A consultant who looked at the idea identified a potential for increased traffic on the highway between Shabaqua, Ont. and Steinbach, Man.
In the summer months, the traffic between Thunder Bay and Winnipeg spikes to 3,400 vehicles per day on the Trans-Canada Highway.
If just five percent of that traffic was diverted to M.O.M.’s Way, that would mean 170 more vehicles travelling through every day—creating an opportunity to generate more tourist dollars for communities along the route.
With a strategic plan in hand and the consultant’s statistics, the Town of Rainy River enlisted the help of the Rainy River Future Development Corp. to make the concept a reality.
Geoff Gillon of the RRFDC called a meeting of all the communities along the route and before long, the concept was more than just a concept.
From the drawing board came the name M.O.M.’s Way because it was felt using the initials from each of the three jurisdictions would have tremendous marketing potential.
Ideas like hosting the world’s largest Mother’s Day party every year, and businesses serving things like mom’s apple pie, caught fire and the name stuck.

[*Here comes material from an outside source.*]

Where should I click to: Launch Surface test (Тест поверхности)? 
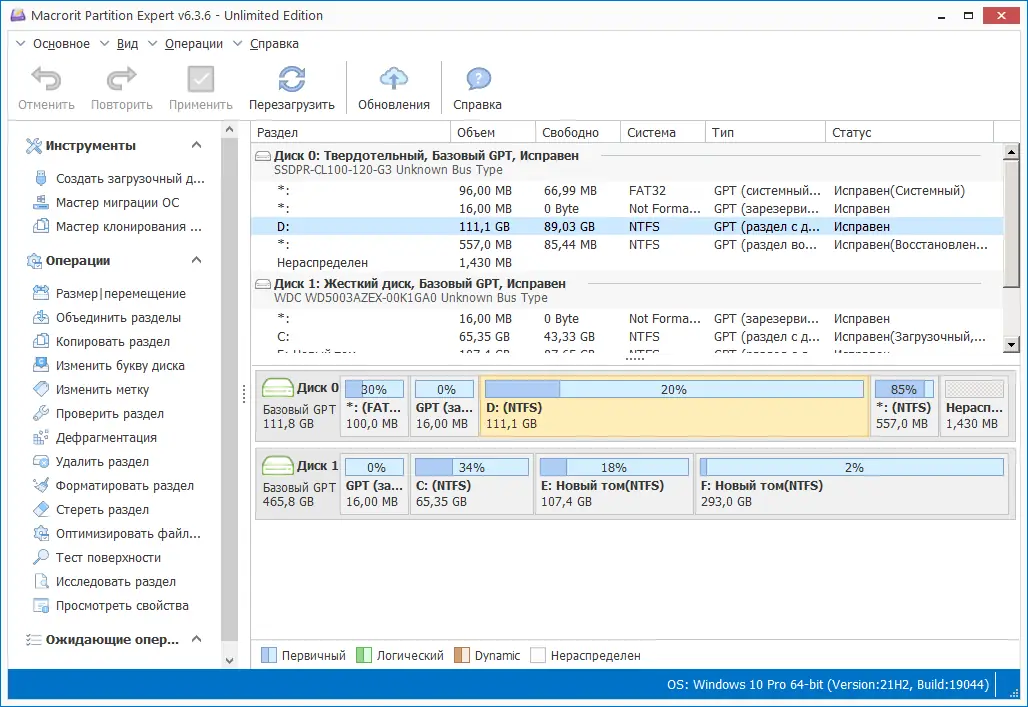click(x=108, y=558)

With everyone from Steinbach to Atikokan on board, it was hoped the signage would go up last year. But, in fact, there was much work to do yet and funding had to be sought.

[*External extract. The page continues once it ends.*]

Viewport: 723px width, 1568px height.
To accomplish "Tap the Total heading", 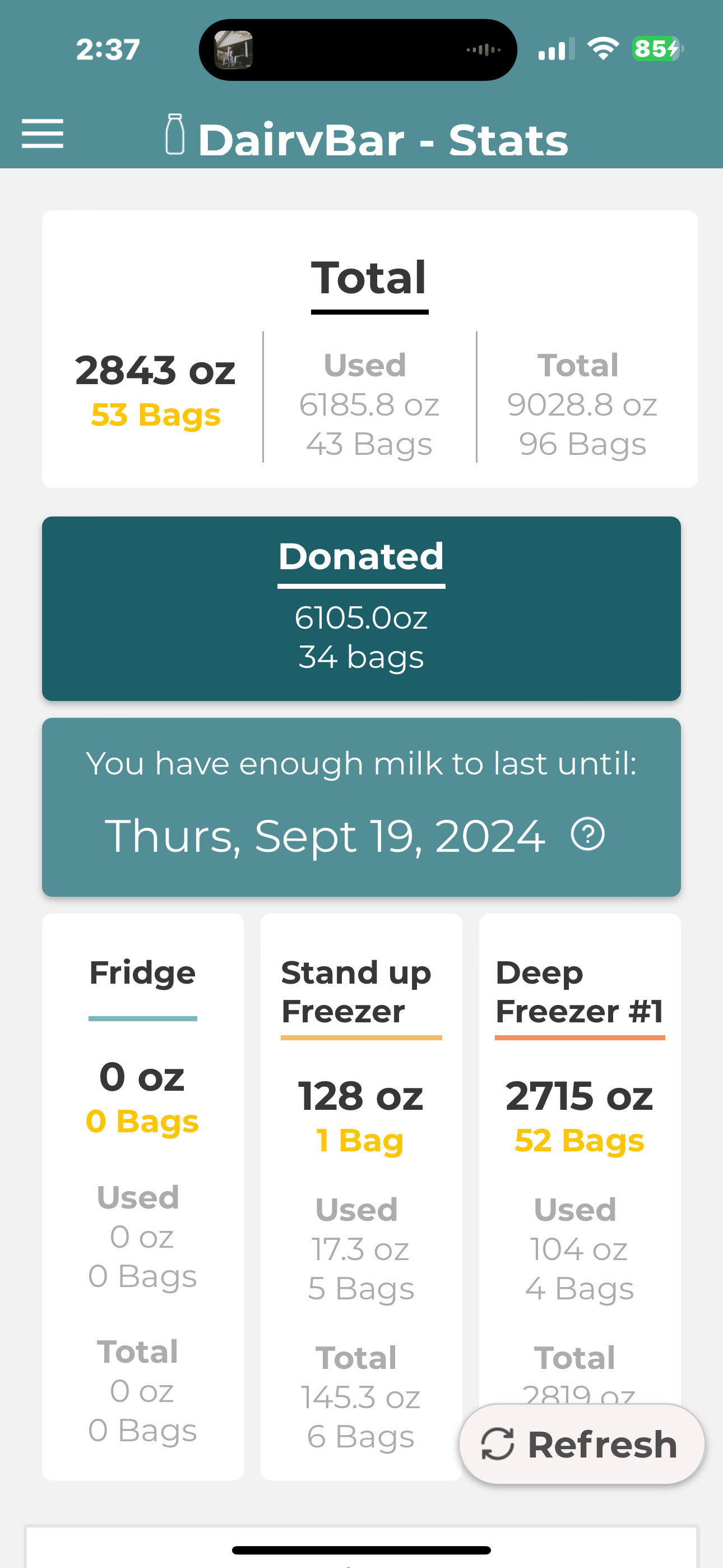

Steinbach Mayor Les Magnusson said his council was in favour of such a proposal but had not budgeted for it in 1998. In 1999, however, his community came on board with $10,000.
Baudette and Warroad together committed $10,000, as did the RRFDC and FedNor.

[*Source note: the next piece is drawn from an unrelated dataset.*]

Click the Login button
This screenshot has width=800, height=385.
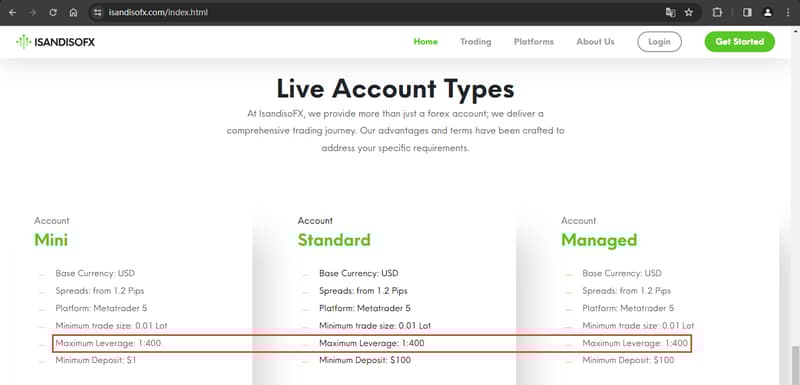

That paid for the first phase, which has seen signs erected all along the way in the past few weeks, including two in Rainy River and Baudette.
Larger billboards also were erected at Shabaqua, and permission was received last week to put one up at Dufresne, Man.
Part of the above funding also was allocated to brochures, which will be circulated in the upcoming weeks.
Gillon said before they actively market the concept, they wanted to be sure the infrastructure was in place. Now that phase one is nearing completion, efforts will focus on building awareness at the local level so that when travellers do take M.O.M.’s Way, they will be greeted by knowledgeable people all along it.
Phase two will see mass marketing of M.O.M.’s Way in an effort to generate the increased traffic.
Gillon said the route has a great deal going for it. Besides countless attractions like the Mennonite Village in Steinbach and the huge wild buffalo farms of Rainy River, it also is shorter than the Trans-Canada by 30 km.
“I would like to think it is quicker and easier to take [than Highway 17],” said Gillon.
In his presentation to the crowd last Friday, Gillon billed M.O.M.’s Way as “North America’s Newest Tourism Route.”
Following the speeches at the Rainy River Legion, representatives from each community along the route went outside to officially cut the ribbon.